Slowly and bitterly, the friendship died. It died in vain. All the memories died with it, too. In the past year, I continuously put the blame on the other person not realizing that I was the first one who gave the friendship up. Countless times I asked myself, “Why do I feel so bad?” Then, sure enough, as much as I haven’t forgiven that person, I haven’t forgiven myself, too. Likewise, I am uncertain if that person has already forgiven me for giving up first and putting all the blame on that person.

In the end, I learned to humble myself and accept the fact that I did something wrong, too. That no matter how grave that person’s error is, it didn’t mean that I have no fault myself. Not only was I liable for the destruction of our once-colorful friendship, but I was the one who terminated it first. As if, the person didn’t do any good. Truth is, that person is supposedly one of the best friends I ever had. That person loved me for who I was – selfish, pessimist, prideful and hopeless.

After bearing my mistake, I learned to ask forgiveness from myself. Then, of course, I forgave myself because I thought I might have put the burden to myself too much. I asked forgiveness from myself, too, because I knew I was liable for the ache I feel for losing a precious person. For a long while, I couldn’t see any hope to forgive that person for hurting me. However, due to this realization, it became easier to me to accept what happened to our friendship. Consequently, I’m learning to forgive that person as well – bit by bit.

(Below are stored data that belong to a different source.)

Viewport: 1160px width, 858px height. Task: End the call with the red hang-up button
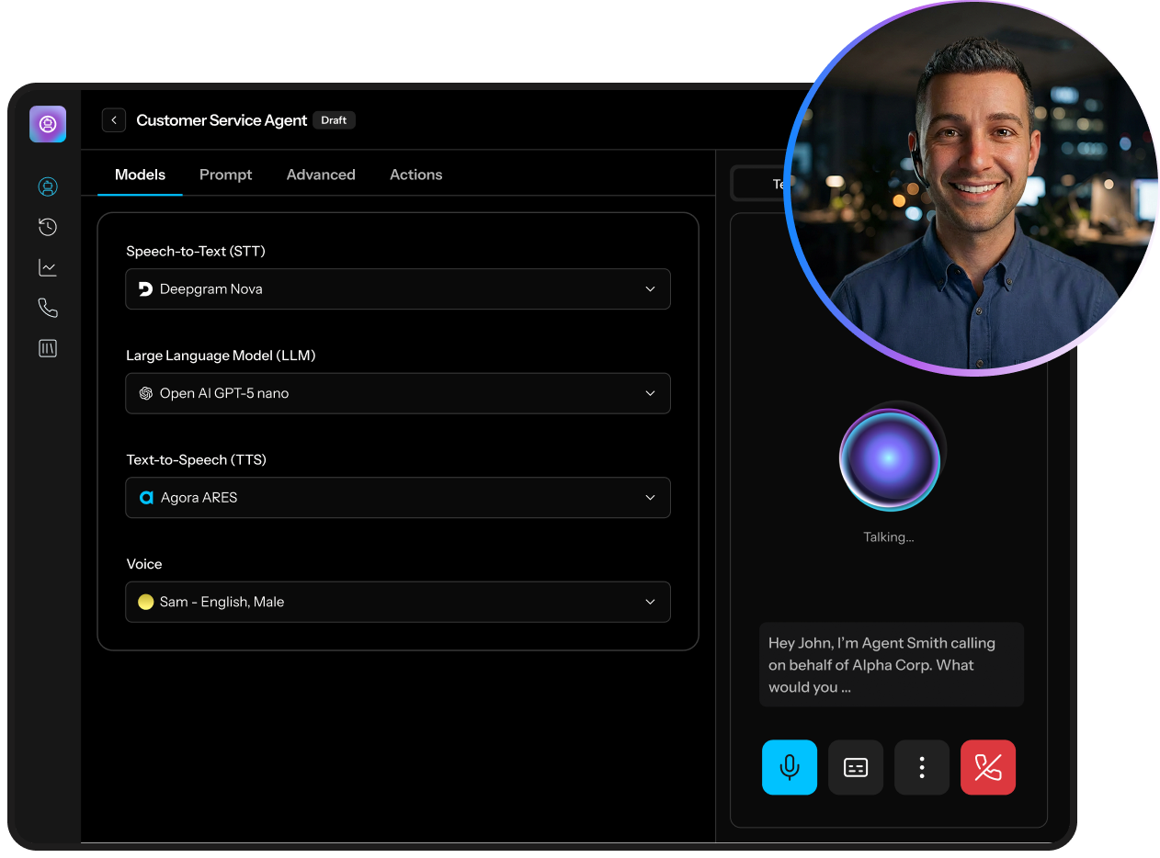pyautogui.click(x=987, y=767)
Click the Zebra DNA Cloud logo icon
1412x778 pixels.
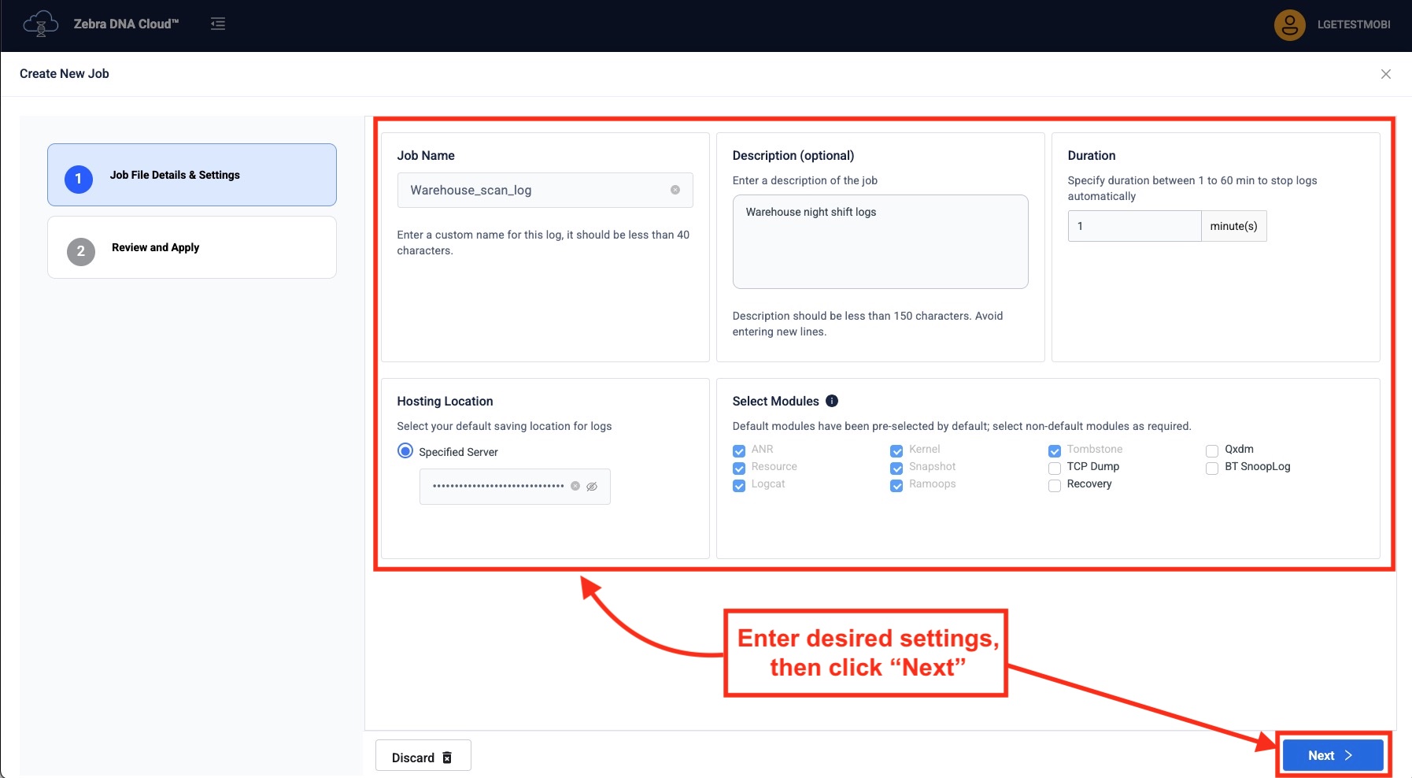[40, 24]
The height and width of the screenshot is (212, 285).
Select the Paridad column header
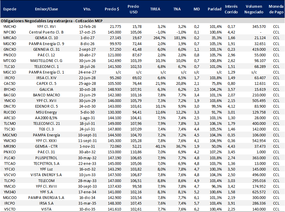[x=214, y=9]
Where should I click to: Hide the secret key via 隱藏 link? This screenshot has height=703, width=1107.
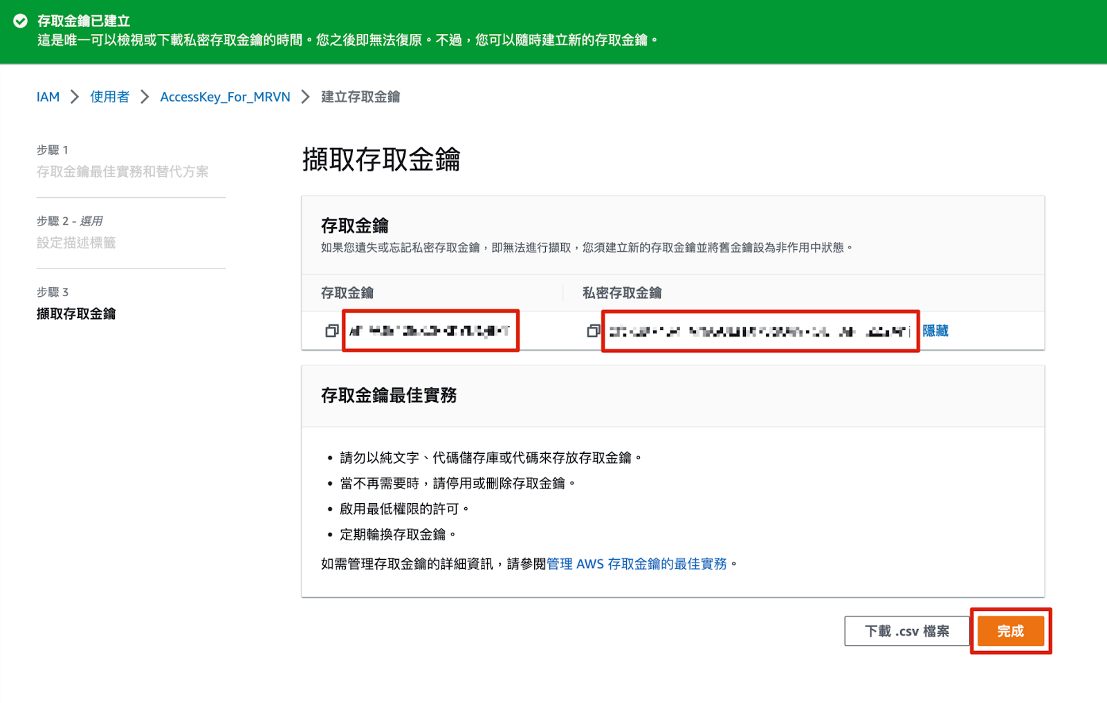click(x=935, y=331)
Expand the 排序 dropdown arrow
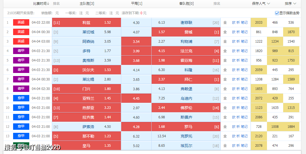 295,4
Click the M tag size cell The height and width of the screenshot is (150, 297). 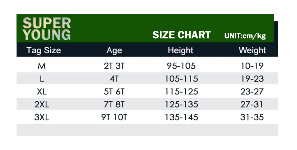point(42,66)
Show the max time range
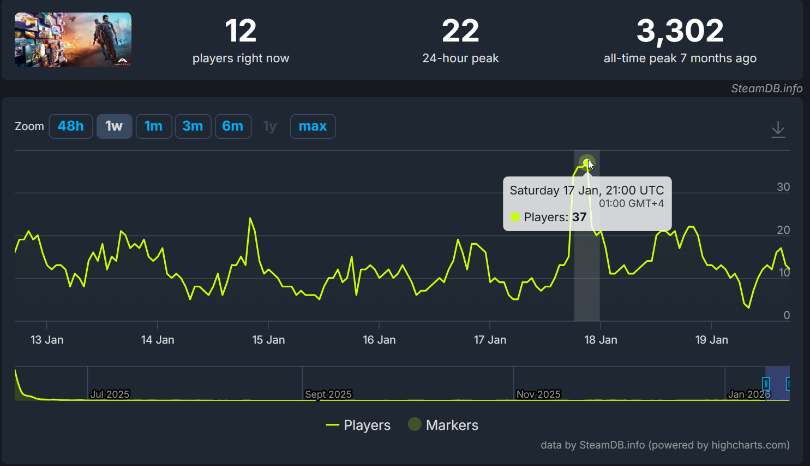This screenshot has height=466, width=810. (x=313, y=126)
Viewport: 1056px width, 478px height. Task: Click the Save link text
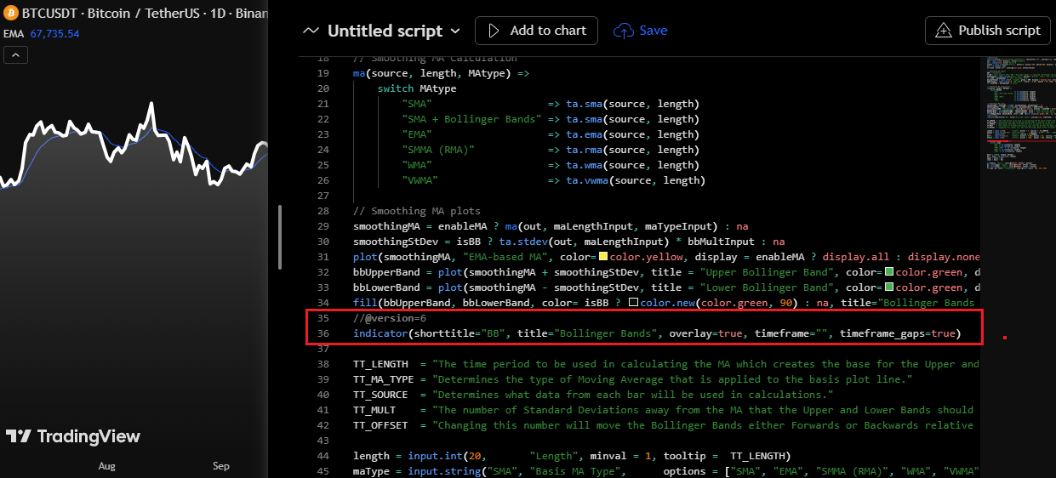[654, 31]
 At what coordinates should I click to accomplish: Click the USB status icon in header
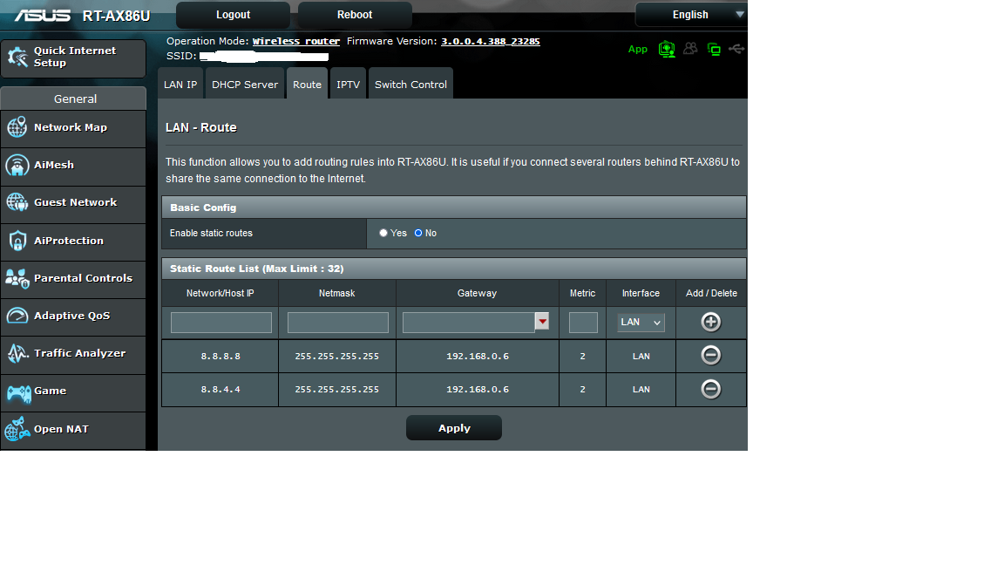pos(736,50)
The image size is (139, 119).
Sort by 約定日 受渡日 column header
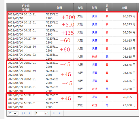tap(26, 8)
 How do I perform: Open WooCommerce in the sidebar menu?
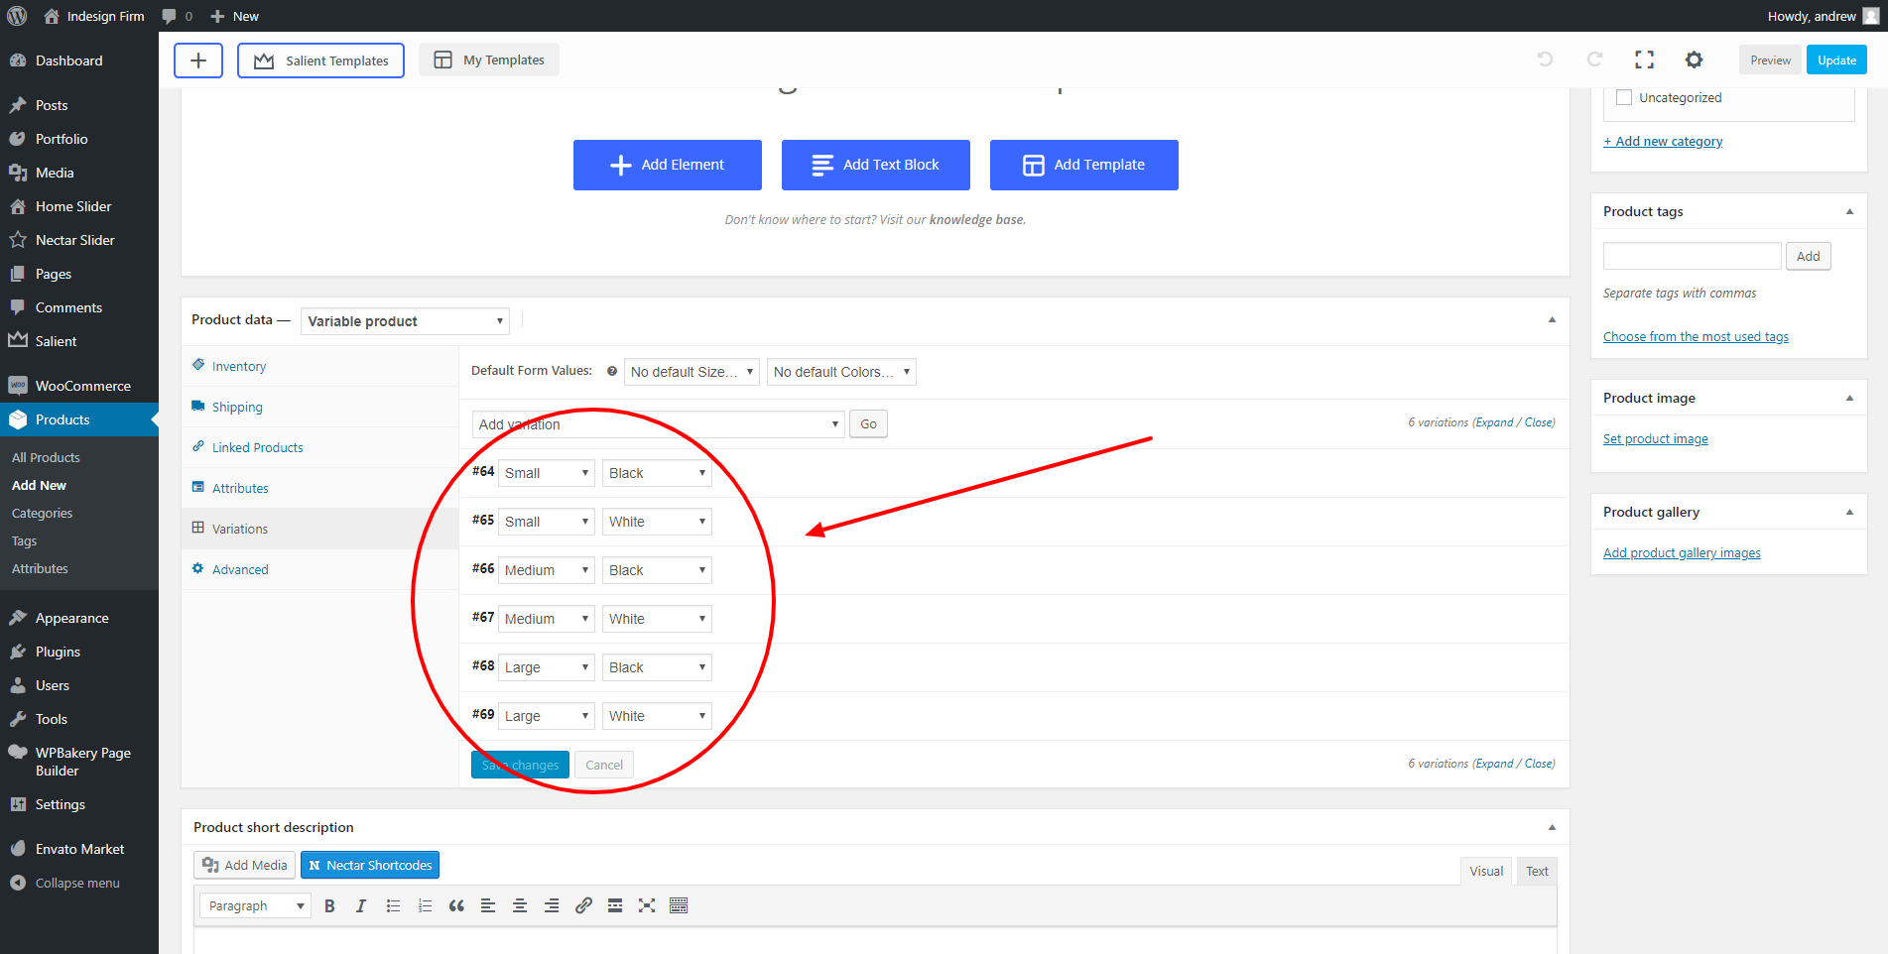coord(82,386)
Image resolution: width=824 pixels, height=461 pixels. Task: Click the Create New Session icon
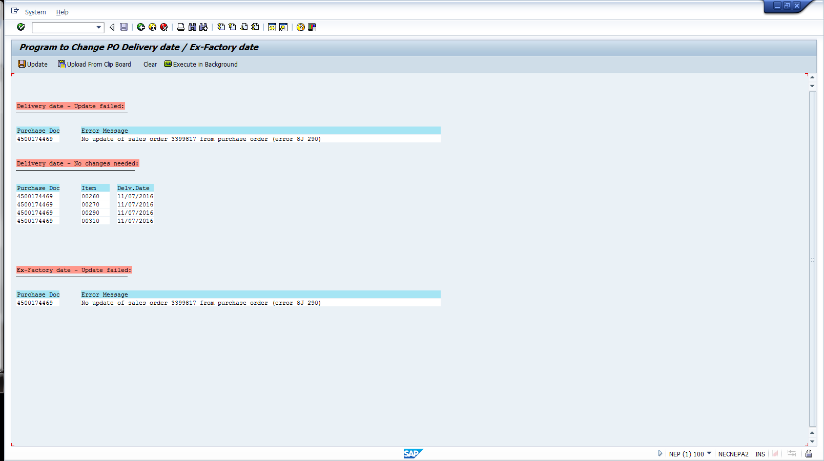point(272,27)
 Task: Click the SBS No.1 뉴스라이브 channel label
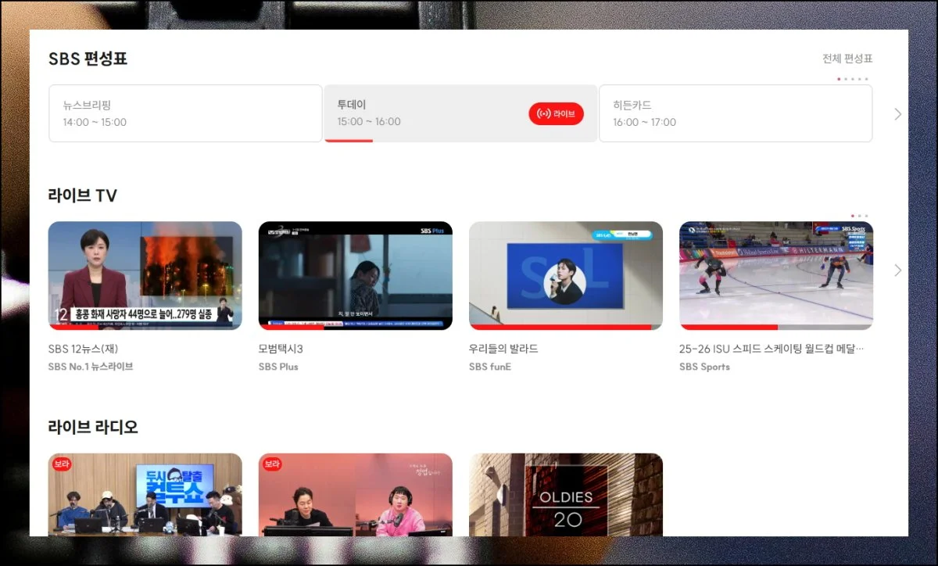tap(91, 367)
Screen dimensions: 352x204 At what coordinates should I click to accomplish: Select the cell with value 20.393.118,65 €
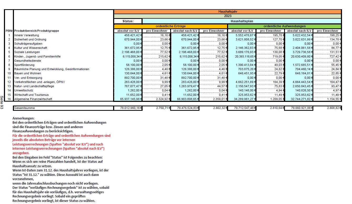(242, 56)
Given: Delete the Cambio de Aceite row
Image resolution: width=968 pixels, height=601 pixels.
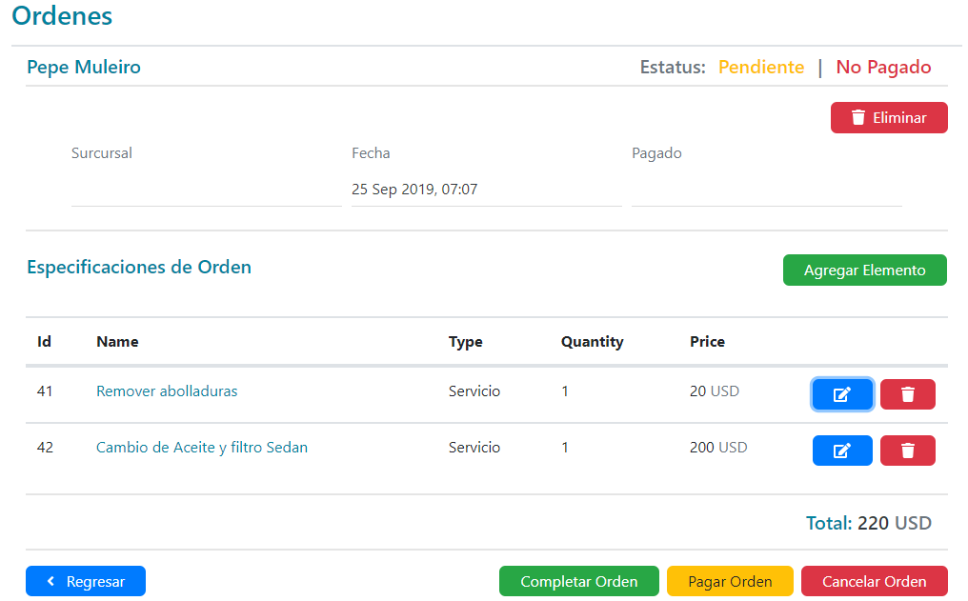Looking at the screenshot, I should 907,451.
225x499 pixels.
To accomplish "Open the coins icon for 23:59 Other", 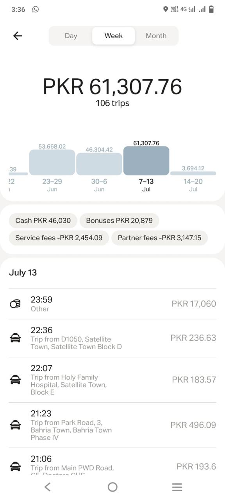I will pos(15,304).
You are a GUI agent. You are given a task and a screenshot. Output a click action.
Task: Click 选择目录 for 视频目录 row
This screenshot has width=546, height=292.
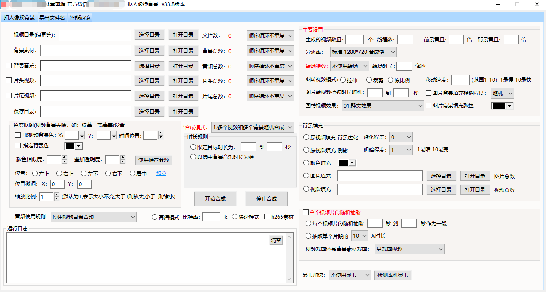click(x=149, y=35)
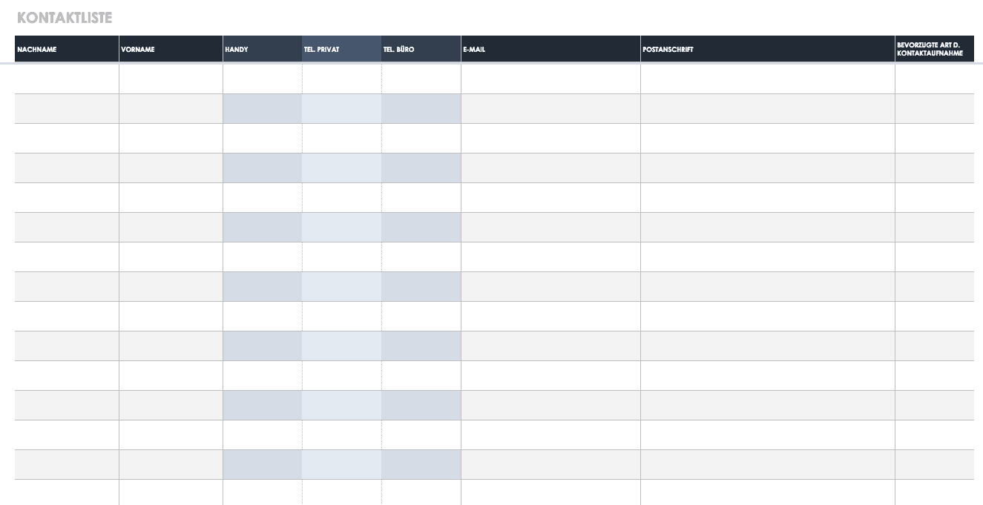Click first empty cell under VORNAME
Screen dimensions: 983x505
point(171,79)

We may not be able to get back what we have lost – after all, we’re already on our separate ways and there is a big possibility that our paths might not cross again – but the lesson I learned due to our partings gave me a notion that I should take care of few the friendships I still have with the few friends left with me. They’re the only ones I’ve got and I have learned the hard way not to take them for granted. In the same way, this lesson is something I can take as I build more friendships in the future.